The Midwest Medical Examiner's Office released its report into Prince's death Thursday afternoon. The superstar, according to the report, died of "fentanyl toxicity": There was more of the drug in his system than his body could handle.
The report said the drug was self-administered. The death was ruled an accident. No further details have been released.
What is fentanyl?
Fentanyl is an opioid painkiller that's typically used in treating severe pain associated with end-stage cancer patients. It is also used as an anesthetic, often for endoscopic or oral surgeries or to relieve pain for women in labor.
The drug, according to the National Institutes of Health, works, like other opioids, "by binding to the body's opiate receptors, highly concentrated in areas of the brain that control pain and emotions. When opiate drugs bind to these receptors, they can drive up dopamine levels in the brain's reward areas, producing a state of euphoria and relaxation."
Is fentanyl a pill?
Fentanyl is a synthetic opioid. It's available in several forms: intravenously for patients in surgery, as a lozenge or in a patch that's applied to the skin, allowing it to absorb over a longer period of time.
The U.S. Food and Drug Administration has released a number of warnings about the dangers of fentanyl patches. The CDC released guidelines in March that caution doctors about prescribing opioids like fentanyl to treat chronic pain, saying non-opioid methods are preferred.
How can fentanyl kill? Is overdose common?
Dr. Charles Reznikoff, an addiction medicine specialist at Hennepin County Medical Center, said fentanyl is among the most dangerous of opioid painkillers.
"Fentanyl is what I call the Ebola of opioids. The reason I call it that is fentanyl kills you quickly, very quickly," Reznikoff said.
"Many of the other opioids take a long time and are less apt to kill you in overdose, but fentanyl is so potent, that any little error with the use of fentanyl leads to death."
The CDC issued a warning in October 2015 about increased fentanyl-related fatalities.
And the Drug Enforcement Administration reported that more than 700 deaths related mostly to illegal fentanyl use were reported between the end of 2013 and the beginning of 2015. Agency officials warned that number may be low because many coroners and crime labs don't test specifically for fentanyl.
While fentanyl is typically produced by pharmaceutical companies, it can also be made in illegal operations and distributed as a street drug. Law enforcement officials in the region traced a spate of recent fentanyl overdoses to an illegal lab in Mexico. Fentanyl can be combined with cocaine or heroin to increase the potency of the illegal drugs.
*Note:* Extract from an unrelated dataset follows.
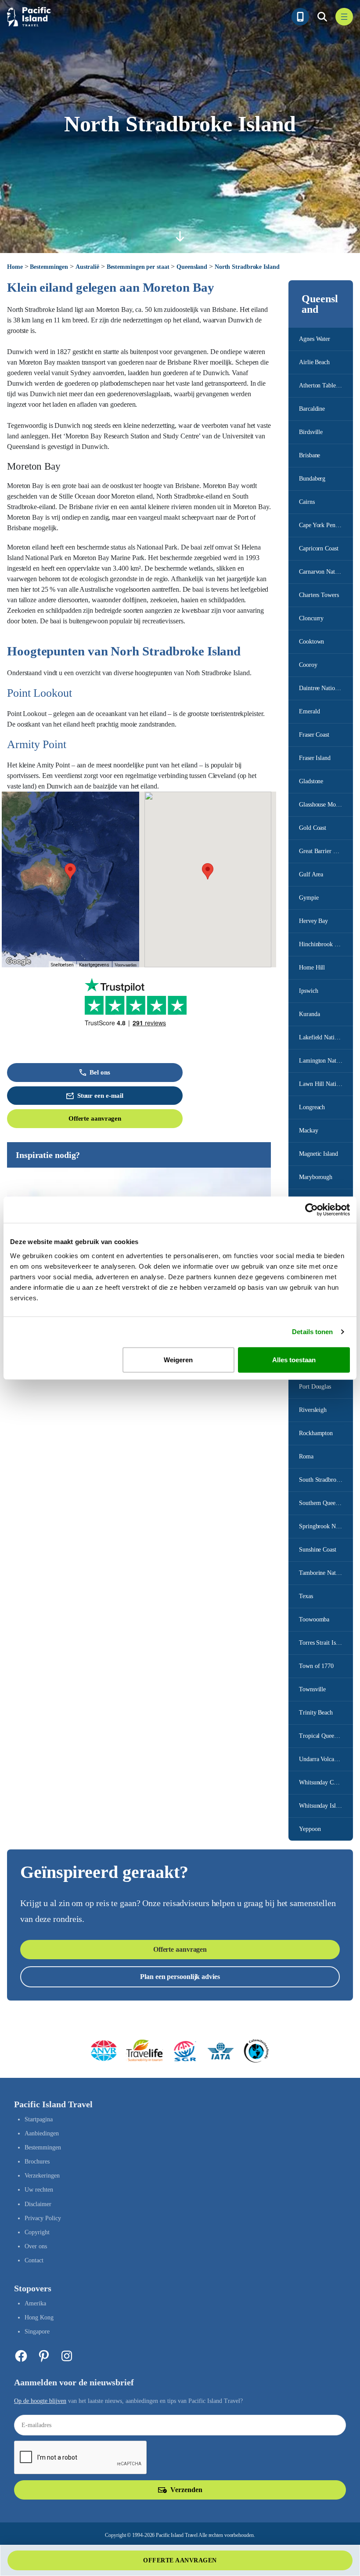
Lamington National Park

According to the NIH, "the type of fentanyl associated with recent overdoses was produced in clandestine laboratories and mixed with (or substituted for) heroin in a powder form."
Even with Thursday's announcement, there are few details — and many questions — in the story of Prince's death. Autopsy results don't indicate whether the fentanyl that killed the musician was prescribed to him by a doctor. The Carver County Sheriff's Office said its investigation into Prince's death is ongoing.